ABSTRACT
Mitoxantrone (1,4-dihydroxy-5,8-bis((2-hydro-xyethyl-amino)-ethyl)-amino) 9,10anthracenedione hydrochloride), molecular weight 517 Da, is a synthetic antineoplastic agent first discovered in 1978. It has proven therapeutic efficacy in advanced breast cancer, non-Hodgkin’s lymphoma, acute lymphoblastic leukemia, chronic myeloid leukemia, liver carcinoma, and ovarian carcinoma.[1-5] Soon after its introduction as a cytotoxic agent in cancer chemotherapy, it was found to be immunosuppressive. Wang and colleagues showed that in vitro alloreactivity was almost completely abrogated by mitoxantrone.[6,7] The drug interfered only with lymphocytes capable of proliferating in response to newly presented antigens without affecting precursor populations.

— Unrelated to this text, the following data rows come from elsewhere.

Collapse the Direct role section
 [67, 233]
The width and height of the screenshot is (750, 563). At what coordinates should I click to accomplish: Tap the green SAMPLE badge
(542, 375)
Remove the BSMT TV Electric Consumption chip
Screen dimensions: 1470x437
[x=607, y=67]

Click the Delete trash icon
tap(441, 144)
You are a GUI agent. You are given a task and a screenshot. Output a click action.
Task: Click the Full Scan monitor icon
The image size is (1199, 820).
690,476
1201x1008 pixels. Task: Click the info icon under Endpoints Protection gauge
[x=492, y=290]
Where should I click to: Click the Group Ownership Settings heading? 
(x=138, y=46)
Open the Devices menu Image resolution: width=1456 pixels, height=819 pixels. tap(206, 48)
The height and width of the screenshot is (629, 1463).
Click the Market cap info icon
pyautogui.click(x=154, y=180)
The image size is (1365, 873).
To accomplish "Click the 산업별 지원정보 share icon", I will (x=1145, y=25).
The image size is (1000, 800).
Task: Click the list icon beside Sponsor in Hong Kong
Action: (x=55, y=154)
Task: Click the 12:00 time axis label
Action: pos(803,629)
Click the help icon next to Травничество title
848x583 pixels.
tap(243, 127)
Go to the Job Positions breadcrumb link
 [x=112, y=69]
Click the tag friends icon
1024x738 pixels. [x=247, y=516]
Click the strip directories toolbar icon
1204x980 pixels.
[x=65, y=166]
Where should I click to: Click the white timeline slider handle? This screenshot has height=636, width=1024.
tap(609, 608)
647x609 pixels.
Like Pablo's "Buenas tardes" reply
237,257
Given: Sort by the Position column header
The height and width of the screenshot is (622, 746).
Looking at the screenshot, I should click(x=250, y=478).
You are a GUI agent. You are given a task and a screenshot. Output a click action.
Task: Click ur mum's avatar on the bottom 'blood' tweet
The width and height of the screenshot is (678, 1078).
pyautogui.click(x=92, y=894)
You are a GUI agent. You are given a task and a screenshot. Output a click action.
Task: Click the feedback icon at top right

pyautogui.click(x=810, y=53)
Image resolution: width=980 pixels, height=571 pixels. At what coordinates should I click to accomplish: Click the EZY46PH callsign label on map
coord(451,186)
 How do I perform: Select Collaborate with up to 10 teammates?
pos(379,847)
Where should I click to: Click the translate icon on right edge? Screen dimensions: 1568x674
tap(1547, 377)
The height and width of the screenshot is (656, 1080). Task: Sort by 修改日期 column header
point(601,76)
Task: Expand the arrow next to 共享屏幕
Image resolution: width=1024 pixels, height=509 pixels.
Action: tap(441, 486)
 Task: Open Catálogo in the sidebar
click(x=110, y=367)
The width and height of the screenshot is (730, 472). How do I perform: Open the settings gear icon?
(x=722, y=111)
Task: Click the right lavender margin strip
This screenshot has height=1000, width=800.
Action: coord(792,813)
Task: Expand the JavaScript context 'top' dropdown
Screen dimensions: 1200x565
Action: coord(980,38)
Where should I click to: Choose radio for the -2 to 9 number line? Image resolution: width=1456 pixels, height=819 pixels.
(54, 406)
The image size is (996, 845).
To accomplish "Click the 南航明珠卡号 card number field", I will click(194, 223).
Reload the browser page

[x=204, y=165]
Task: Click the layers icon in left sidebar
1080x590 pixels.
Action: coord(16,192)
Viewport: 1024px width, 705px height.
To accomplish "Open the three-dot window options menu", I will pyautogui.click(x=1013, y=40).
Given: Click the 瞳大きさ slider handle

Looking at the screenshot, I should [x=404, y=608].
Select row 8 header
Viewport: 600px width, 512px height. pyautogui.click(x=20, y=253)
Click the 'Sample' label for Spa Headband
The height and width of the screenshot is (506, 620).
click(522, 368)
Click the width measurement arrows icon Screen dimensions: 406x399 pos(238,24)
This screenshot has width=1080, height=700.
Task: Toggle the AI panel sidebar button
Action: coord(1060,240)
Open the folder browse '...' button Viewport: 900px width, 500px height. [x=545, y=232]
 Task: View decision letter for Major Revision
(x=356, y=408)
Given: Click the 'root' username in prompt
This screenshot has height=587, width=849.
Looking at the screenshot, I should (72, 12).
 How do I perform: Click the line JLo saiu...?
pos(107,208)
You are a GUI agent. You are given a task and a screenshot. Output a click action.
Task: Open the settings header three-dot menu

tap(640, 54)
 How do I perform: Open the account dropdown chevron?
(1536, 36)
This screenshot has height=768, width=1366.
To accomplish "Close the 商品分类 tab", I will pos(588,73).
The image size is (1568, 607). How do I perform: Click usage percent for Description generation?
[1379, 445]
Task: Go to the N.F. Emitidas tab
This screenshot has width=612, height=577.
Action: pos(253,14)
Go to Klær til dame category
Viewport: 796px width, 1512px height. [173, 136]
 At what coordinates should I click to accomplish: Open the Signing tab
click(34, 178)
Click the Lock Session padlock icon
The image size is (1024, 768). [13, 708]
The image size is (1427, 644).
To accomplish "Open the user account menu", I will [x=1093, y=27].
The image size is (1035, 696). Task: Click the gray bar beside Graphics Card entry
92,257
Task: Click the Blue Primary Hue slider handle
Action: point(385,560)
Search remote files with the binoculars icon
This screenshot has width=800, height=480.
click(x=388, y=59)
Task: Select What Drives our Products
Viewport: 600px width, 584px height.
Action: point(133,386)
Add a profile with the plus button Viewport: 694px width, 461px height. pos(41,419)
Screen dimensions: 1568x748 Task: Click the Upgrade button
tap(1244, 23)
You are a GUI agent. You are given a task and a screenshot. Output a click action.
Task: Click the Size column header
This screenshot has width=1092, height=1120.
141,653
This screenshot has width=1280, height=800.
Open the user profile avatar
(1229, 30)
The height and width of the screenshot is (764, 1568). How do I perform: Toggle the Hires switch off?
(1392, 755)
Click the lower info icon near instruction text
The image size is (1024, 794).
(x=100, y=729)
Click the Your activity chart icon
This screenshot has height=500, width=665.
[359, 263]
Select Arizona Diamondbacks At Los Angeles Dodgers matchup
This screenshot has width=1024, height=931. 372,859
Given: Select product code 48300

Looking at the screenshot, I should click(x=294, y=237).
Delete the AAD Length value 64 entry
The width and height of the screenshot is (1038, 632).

The effects were remarkably long-lasting. This prompted evaluation of mitoxantrone in experimental transplantation, where it was found to prolong greatly the survival of heterotopic cardiac transplants.[8] This evidence stimulated other investigators to examine whether mitoxantrone could modulate the course of experimental autoimmune encephalomyelitis (EAE). In these studies, mitoxantrone suppressed both actively and passively induced EAE in mice and guinea pigs.[9-12] At the same time, the contribution of macrophages in effecting myelin damage in EAE was established. Watson et al. demonstrated a blocking effect of mitoxantrone on in vitro myelin breakdown by macrophages retrieved from mice with EAE.[13]
Mitoxantrone was first tested as a potential disease-modifying therapy in multiple sclerosis (MS) in 1990.[14] Benefit on clinical and magnetic resonance imaging (MRI) parameters was initially shown in single-arm, unblinded trials.[14-17] Subsequently, on the basis of two controlled efficacy studies[18,19] and an open safety study,[20] in October 2000 the US Food and Drug Administration (FDA) approved mitoxantrone for worsening relapsing-remitting MS, secondary progressive MS, and progressing relapsing MS.